Getting Treatment for Opiate Addiction
Unless you’re using opiates for a chronic pain condition or other condition, it’s possible to abstain from opiate use, but because of the severity of withdrawal, it’s not as easy as it sounds. One reason inpatient detoxes are so preferable as a means to get off opiates is because they are capable of dealing with the many health conditions caused by opioid abuse. A withdrawal from opiates can include the opposite problem: diarrhea. Medical detoxes can help with this issue, too. When you enter a detox or inpatient facility for help with opiate addiction, you take a very small step in coping with the things that opiates have done to damage your life and your body.
Opioids have a lot of devastating side effects even when used for legitimate reasons in a medical setting or hospital. For drug addicts, they get all the side effects, too, but often don’t realize that it’s the medication causing them because a doctor wasn’t the one who prescribed the opiates. In time, most users figure out that the culprit for constipation is opioids. Over the counter laxatives perform very poorly for opiate abuse. You can have constipation when you take them regularly, as prescribed, but people who abuse them get cases of constipation that can even lead to blockages, something that can in time become life threatening.
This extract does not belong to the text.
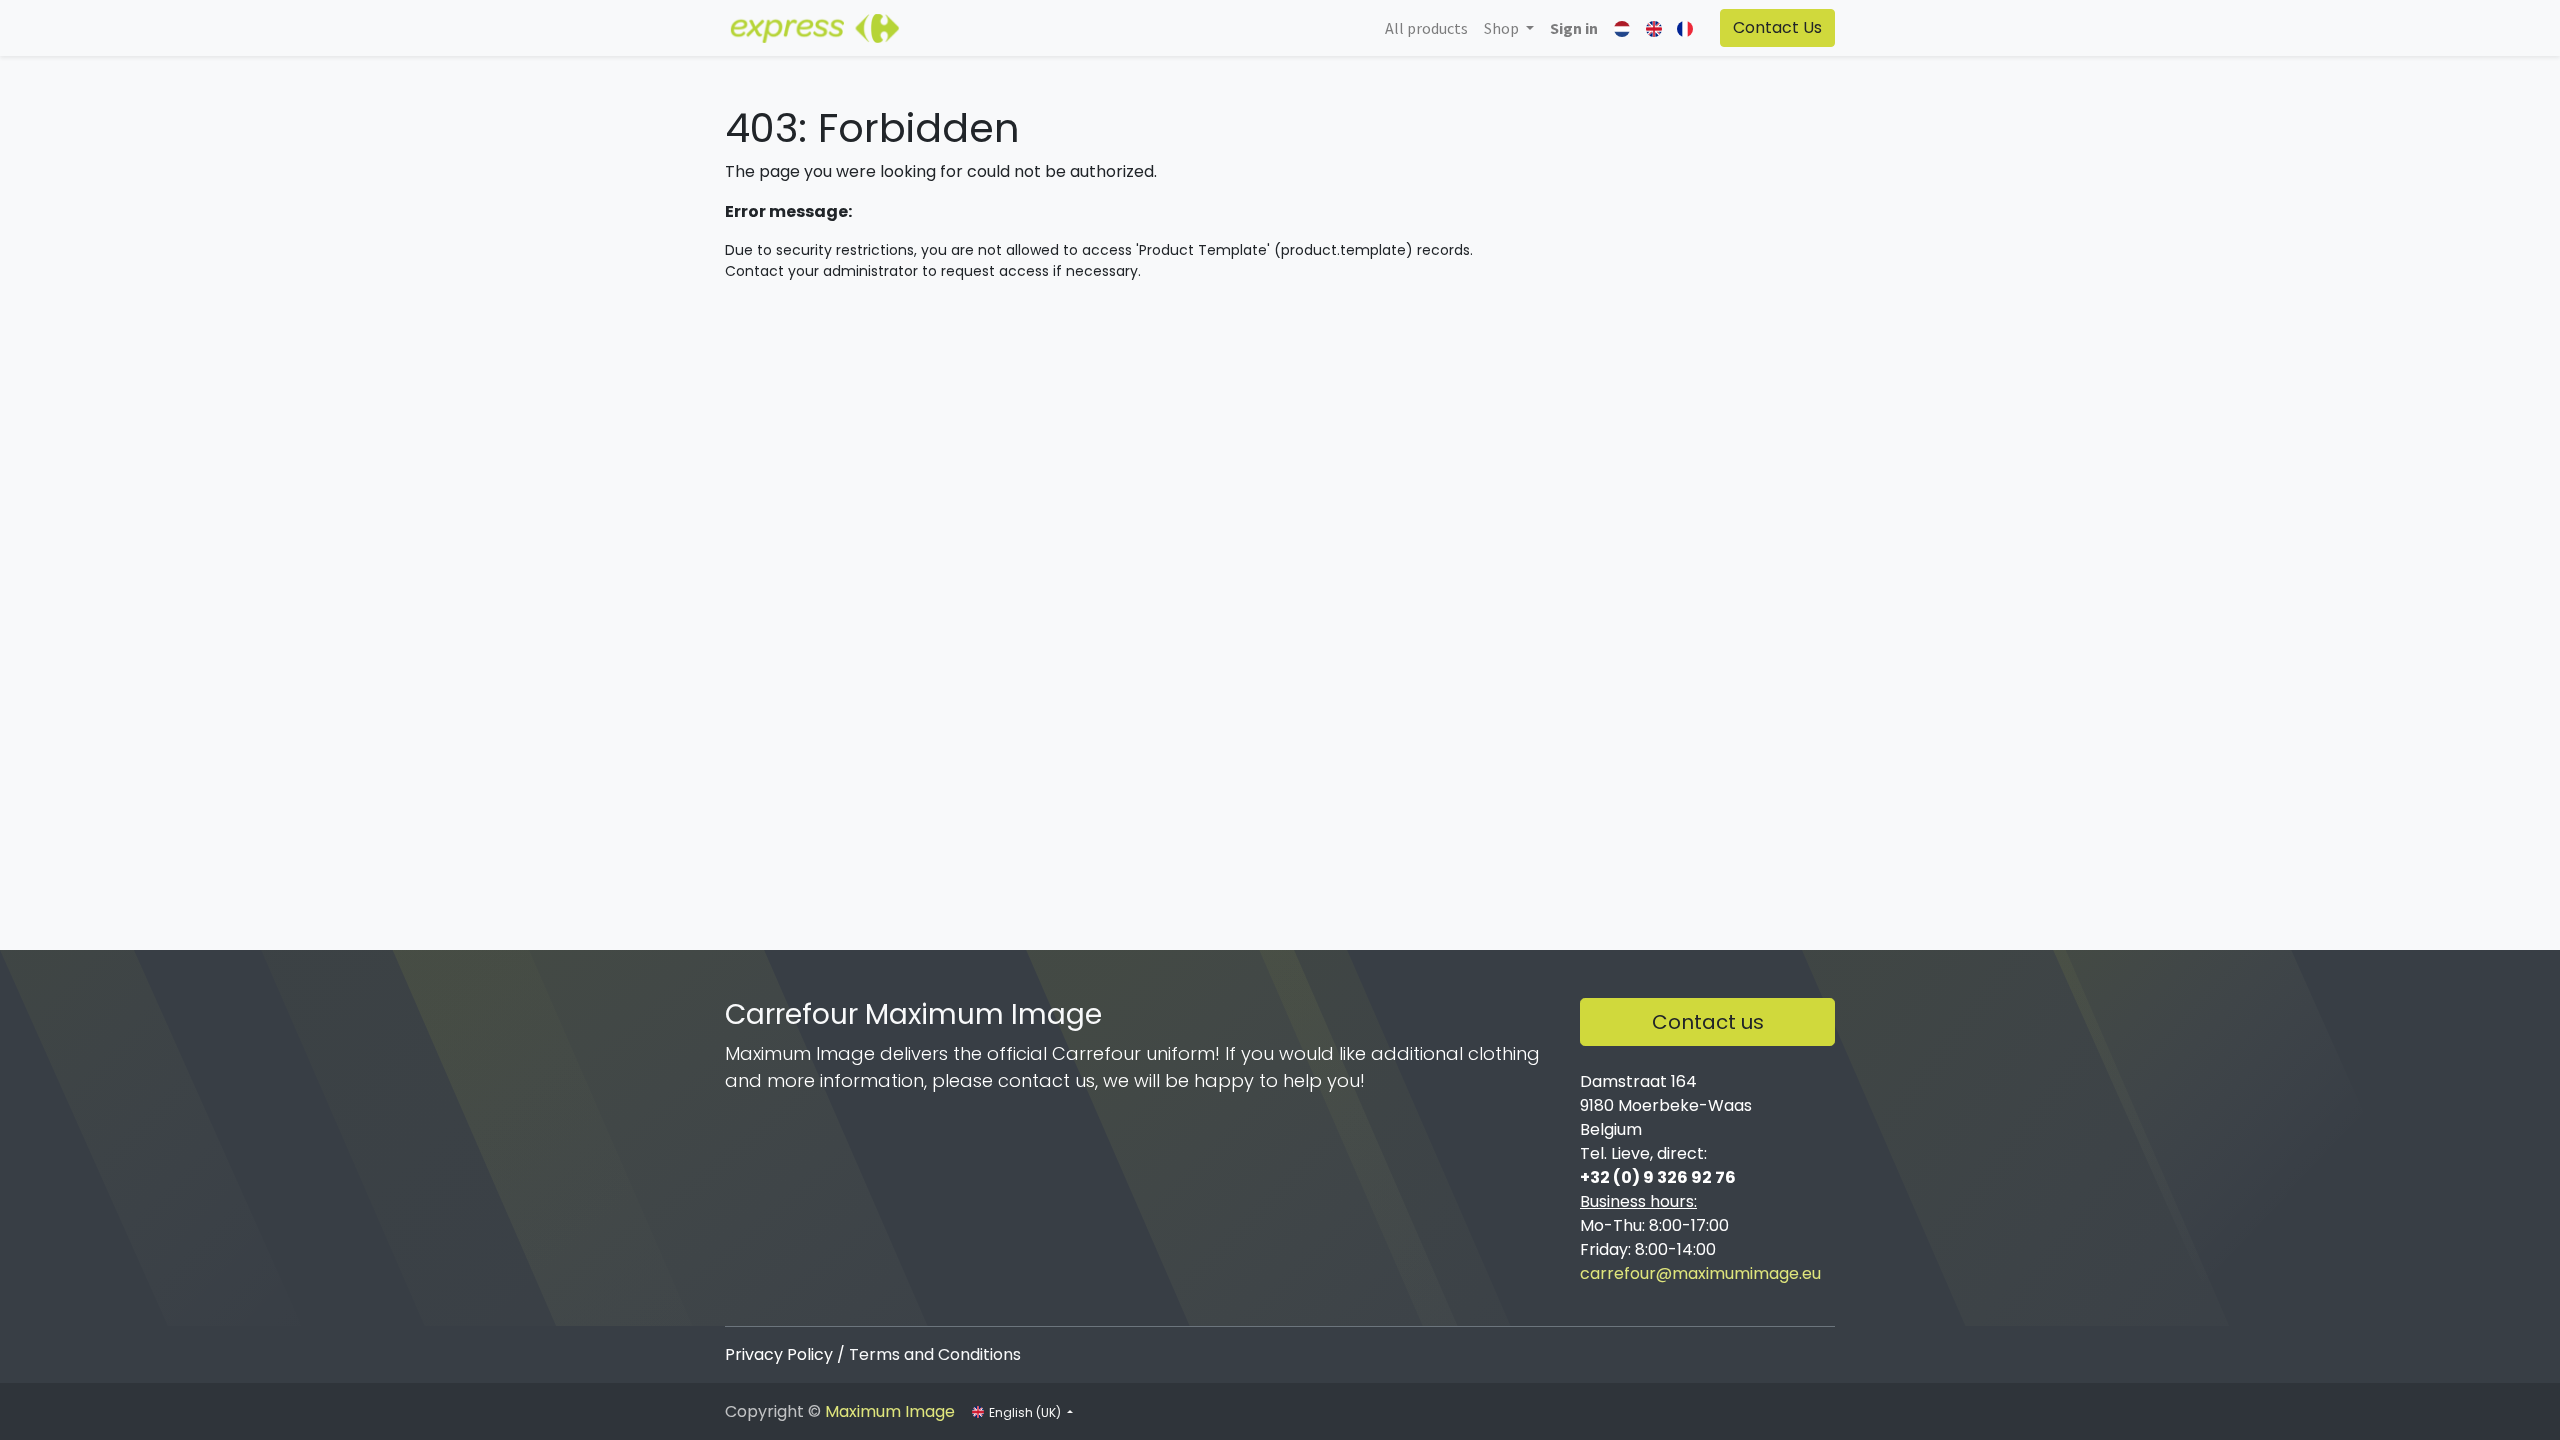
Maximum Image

Getting Well From Opioid Addiction
Whether you’ve been using opiates for a little while or a long time, you’ll find that you’re suffering from a host of symptoms both when you take them and when you don’t take them. Side effects like constipation are from use. Side effects like diarrhea are the result of trying to quit. An inpatient detox center can help you deal with both of these effects and more. Thanks to a caring staff, medical doctors there to supervise detox, and other peers who can relate to your experiences and help you cope with them, there’s a place where you can feel safe during the time you’re recovering from opiate use.
Some patients may have started using opiates for medical reasons but found themselves addicted in a short period of time. If this is the case, the answer is still the same: cessation. Inpatient detoxes and intensive outpatient programs are the best methods of helping people quit opiates. Their withdrawal symptoms are severe, and the side effects of taking them are often severe, too. The longer you go on, the more severe the side effects will be, and we all know that the major side effect, addiction, can be life altering at best and life threatening at worst.